The Gill family of Surrey is fighting against time to raise enough money for a gene-editing procedure that could save their three-year-old son Gurmoh's ability to walk and talk. Gurmoh has been diagnosed with Hereditary Spastic Paraplegia Type 4 (HSP4), a rare, progressive neurodegenerative disease that causes weakness and stiffness in the legs.
Diagnosis and search for treatment
When Gurmoh was 1.5 years old, his parents Stalin and Navpreet Gill noticed he was struggling to walk on his own. Initially, doctors told them the issue would resolve itself, but Gurmoh's condition only worsened. Earlier this year, after his legs completely gave out, he was rushed to B.C. Children's Hospital and diagnosed with cerebral palsy. The family did not receive the correct diagnosis until April, when genetic testing confirmed HSP4.
"This is the only thing we have on our mind, it's all we do, all we care about," Stalin said. The family has been searching for treatment, as there is no known cure for the condition. Navpreet sent about 2,000 emails to researchers worldwide. Dr. Ziv Gan-Or from McGill University responded, offering to develop a personalized gene therapy for Gurmoh.
The gene therapy and its cost
"HSP is a rare disease found in about five out of 100,000 people. That means in Canada, there's about 2,000 patients with this disease," Gan-Or said. He noted that Type 4 is the most common form of HSP. "He is expected, as this disease progresses, to lose his ability to walk, his ability to talk, his ability to connect with people and he would be completely dependent on his environment and his caretakers."
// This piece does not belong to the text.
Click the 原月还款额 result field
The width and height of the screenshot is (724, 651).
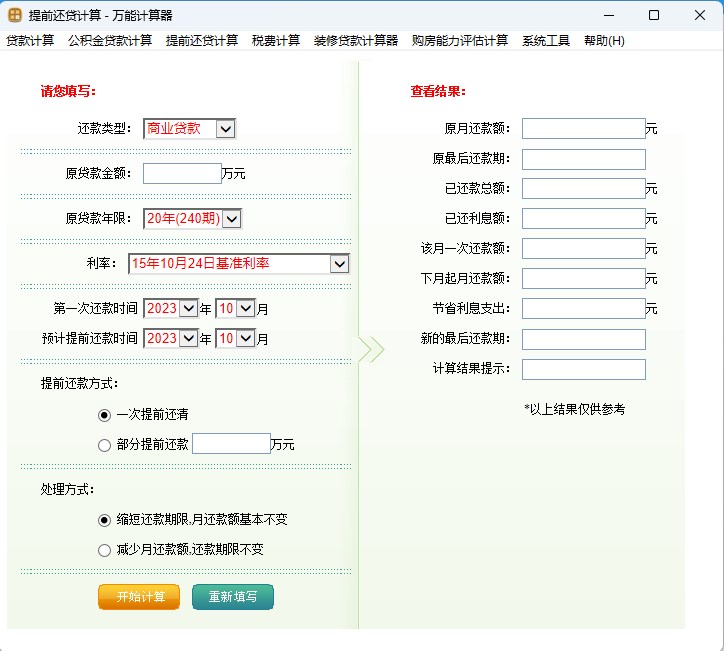(x=583, y=129)
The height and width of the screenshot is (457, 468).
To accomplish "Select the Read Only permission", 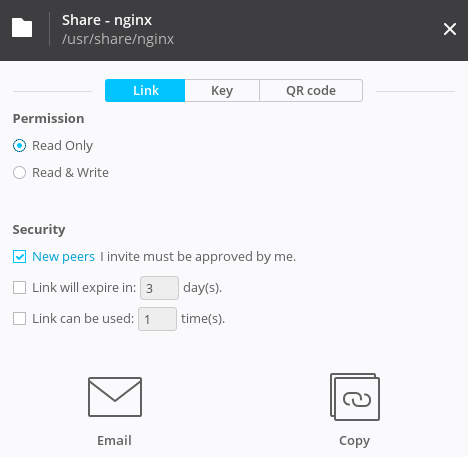I will pyautogui.click(x=19, y=146).
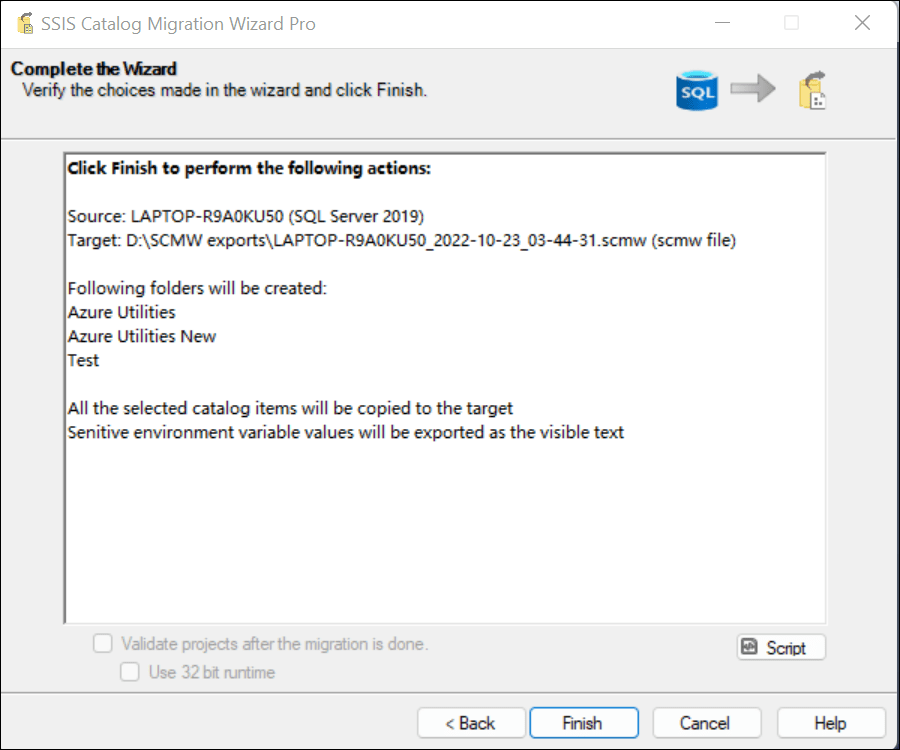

The doctor told the Gill family that the treatment would cost up to $8 million. The family approached the B.C. and federal governments for coverage but were denied. "We were really happy, like someone is ready to make the therapy medicine within Canada," Stalin said.
Fundraising efforts
After the provincial government said it could not cover the treatment, the family started fundraising. So far, $2.4 million has been raised, nearly reaching the initial $2.7 million goal to kickstart the development of the gene therapy. Along with supporters, the Gills walked 120 kilometres from Vancouver to the B.C. legislature in Victoria from May 21 to 25. Last month, the family went to Ottawa and stood outside Parliament for three days until Health Minister Marjorie Michel met with them and said she would reach out to Health Canada.